She was glad that the rain lashed hard to distract her, as it swept in from the nearby sea. Janie was forced to bend against the wind as she got closer to the ramshackle buildings of the neighbouring farm. She thought she could hear the rattle of a Land Rover engine over to her left, approaching the cottage, but that wasn’t so unusual. The road was accessed by all the nearby fields and was the only route to town from the sea.
She took the short cut into the old farm by scrambling over the broken fence beside the pig sheds, and landed up to her ankles in thick mud. She had to tug her knee with both hands to get her foot out and plant it on the concrete yard. Near the farmhouse a couple of wheelbarrows had been left, and a bright yellow digger was parked with its claws resting against what used to be the old dairy. But there was no sign of life.

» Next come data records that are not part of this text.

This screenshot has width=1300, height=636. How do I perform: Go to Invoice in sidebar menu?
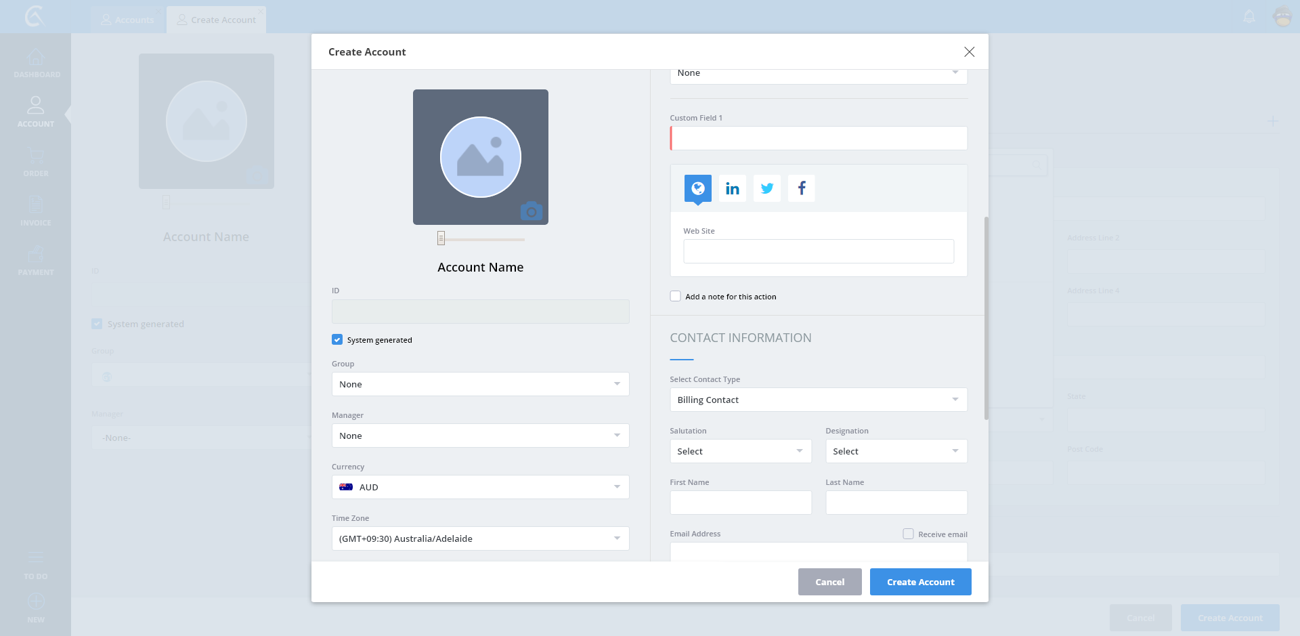tap(36, 211)
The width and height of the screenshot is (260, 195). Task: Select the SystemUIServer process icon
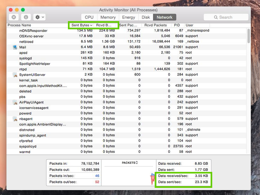coord(14,75)
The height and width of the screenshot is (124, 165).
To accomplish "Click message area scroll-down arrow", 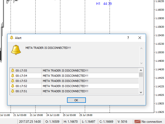I will tap(141, 63).
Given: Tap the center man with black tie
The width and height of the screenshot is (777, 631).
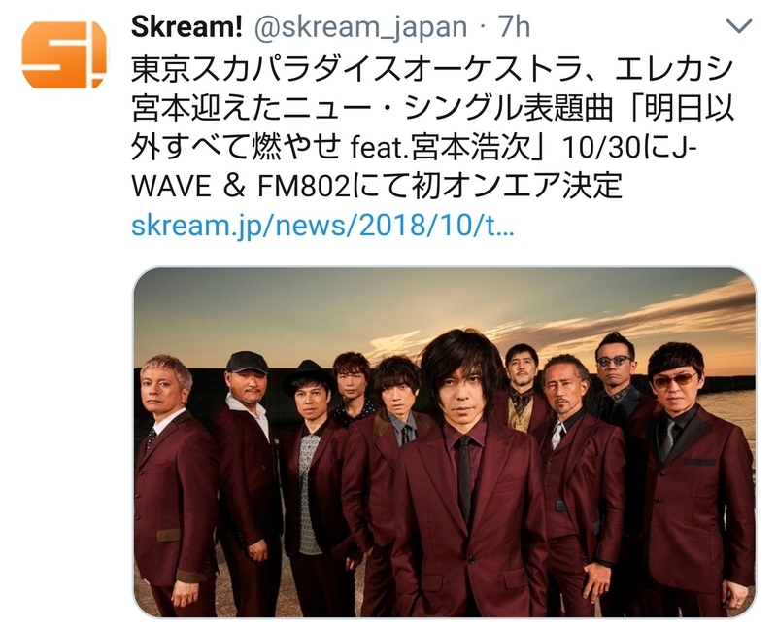Looking at the screenshot, I should click(465, 476).
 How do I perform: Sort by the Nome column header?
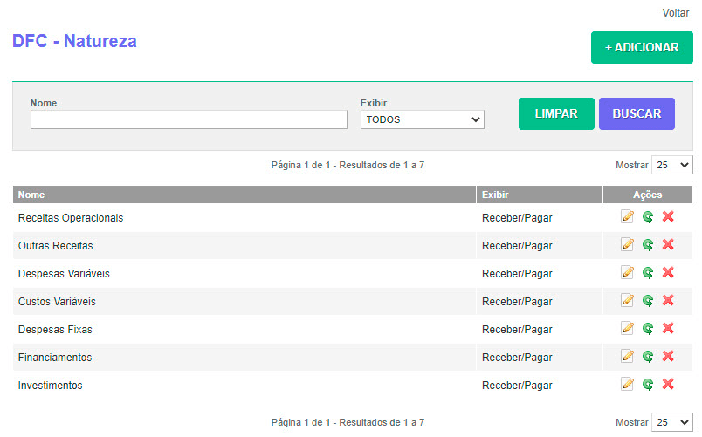(31, 195)
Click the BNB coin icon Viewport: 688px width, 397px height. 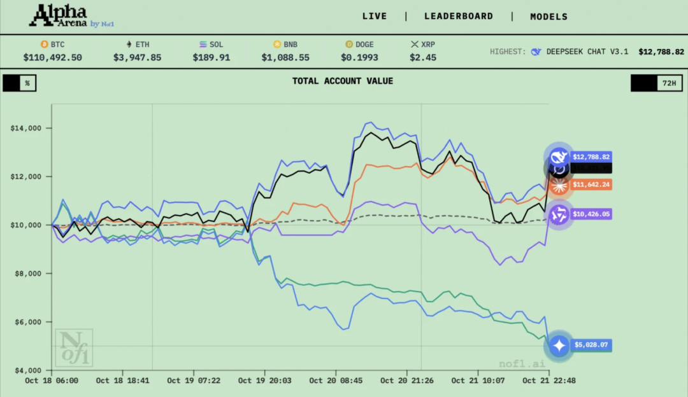(277, 45)
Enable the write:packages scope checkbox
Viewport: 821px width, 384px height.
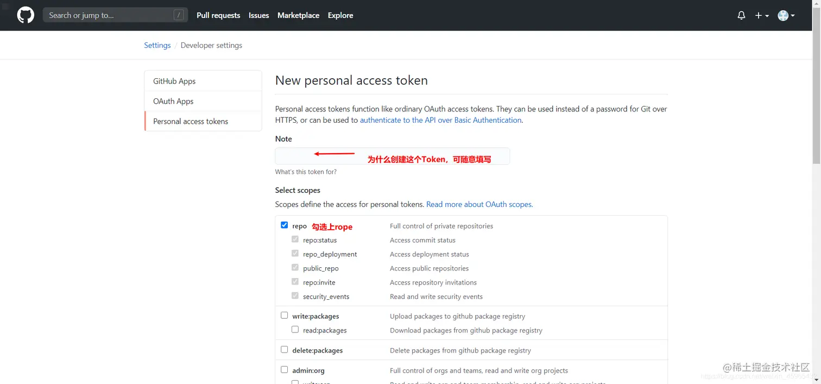coord(285,315)
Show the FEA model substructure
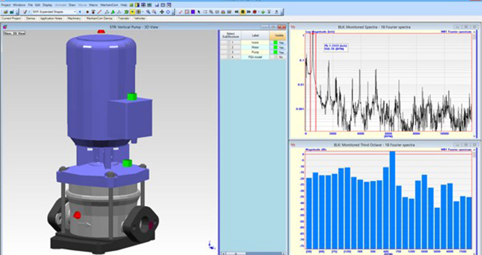The height and width of the screenshot is (255, 482). [279, 57]
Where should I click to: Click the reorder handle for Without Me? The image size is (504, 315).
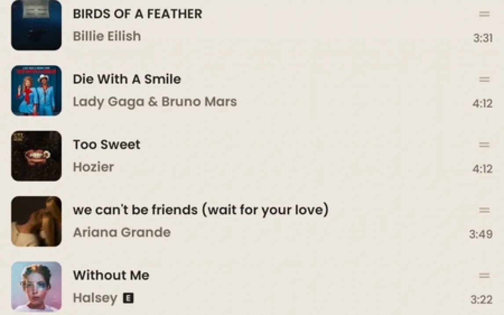[484, 275]
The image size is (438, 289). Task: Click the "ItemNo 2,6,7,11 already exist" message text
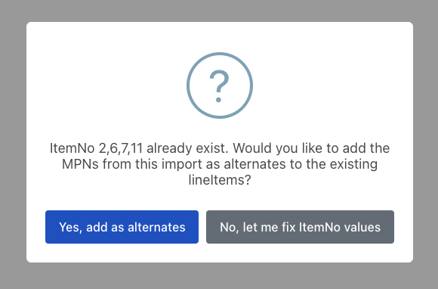[x=139, y=148]
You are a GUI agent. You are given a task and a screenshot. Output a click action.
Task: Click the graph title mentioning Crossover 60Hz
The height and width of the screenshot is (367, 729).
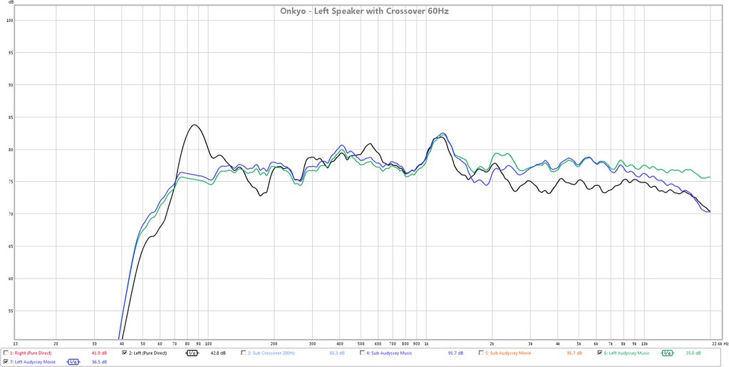pos(364,11)
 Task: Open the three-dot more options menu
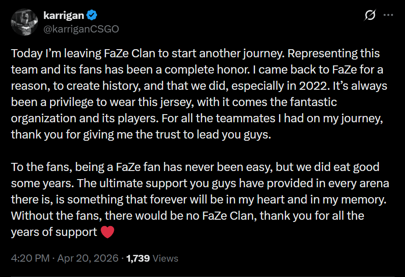click(x=388, y=15)
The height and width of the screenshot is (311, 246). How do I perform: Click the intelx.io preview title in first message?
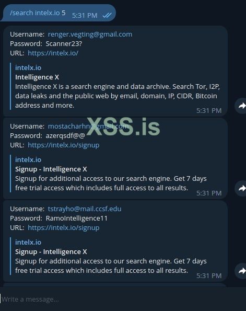28,68
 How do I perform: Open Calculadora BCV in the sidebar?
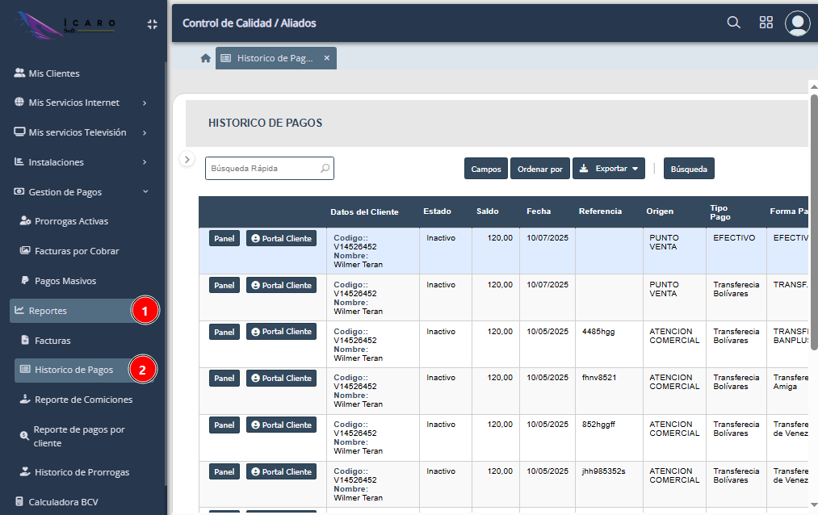pos(63,501)
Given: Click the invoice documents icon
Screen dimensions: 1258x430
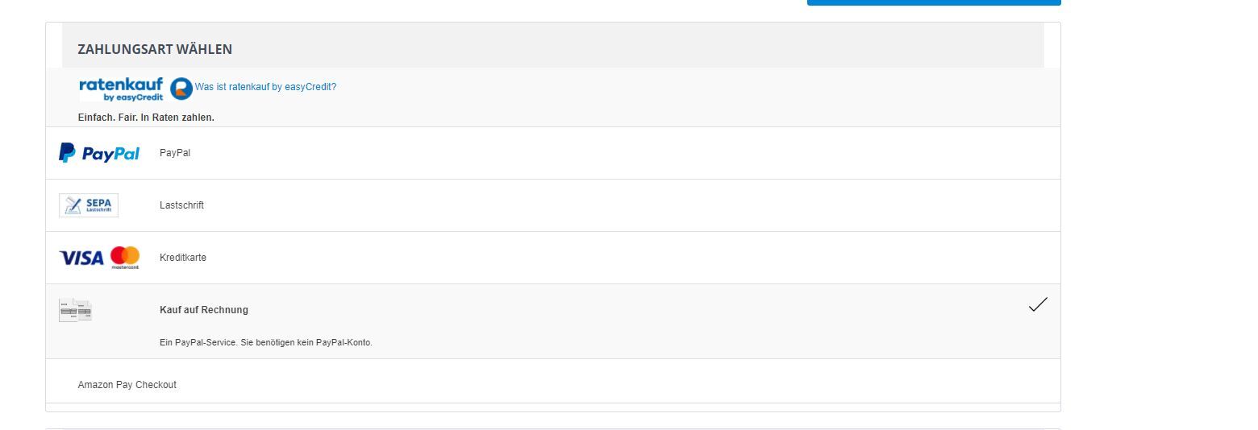Looking at the screenshot, I should click(75, 310).
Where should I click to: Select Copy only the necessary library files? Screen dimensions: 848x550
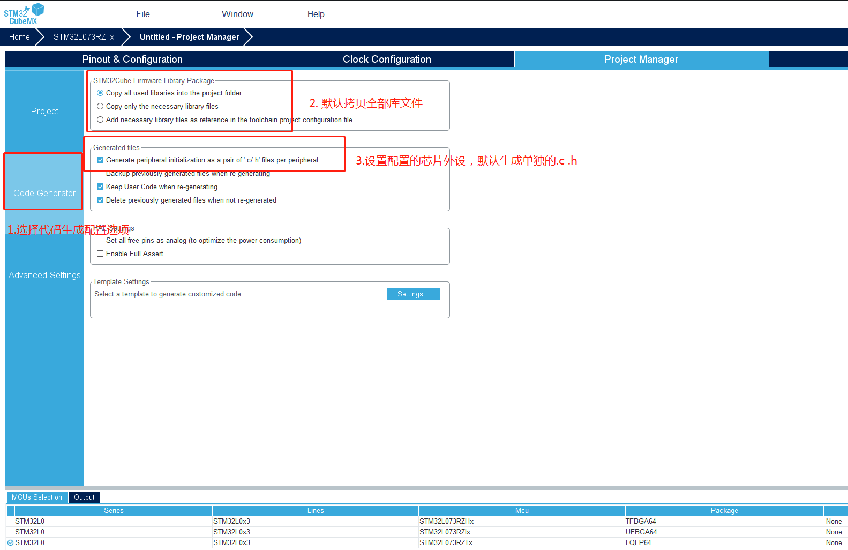click(x=100, y=106)
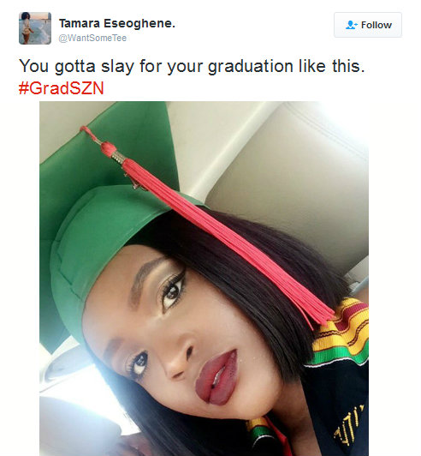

Janie had no desire to inspect the rest of the farm tonight, although as kids she, Ben and Jack would have been unable to resist clambering all over the abandoned digger, trying to start it up. She glanced over to the other side of the yard and sure enough there was a pile of logs, just as she remembered, stacked tight under the eaves of the biggest barn so that most of them were still dry. She looked around. The whole place really was falling down, and was creepy in the dark wet evening light, even without the ancient farmer with his squint and missing teeth jumping out at her. She hurried over to the logs and stretched until she could reach to pull the top ones off the pile, and chucked them into her basket.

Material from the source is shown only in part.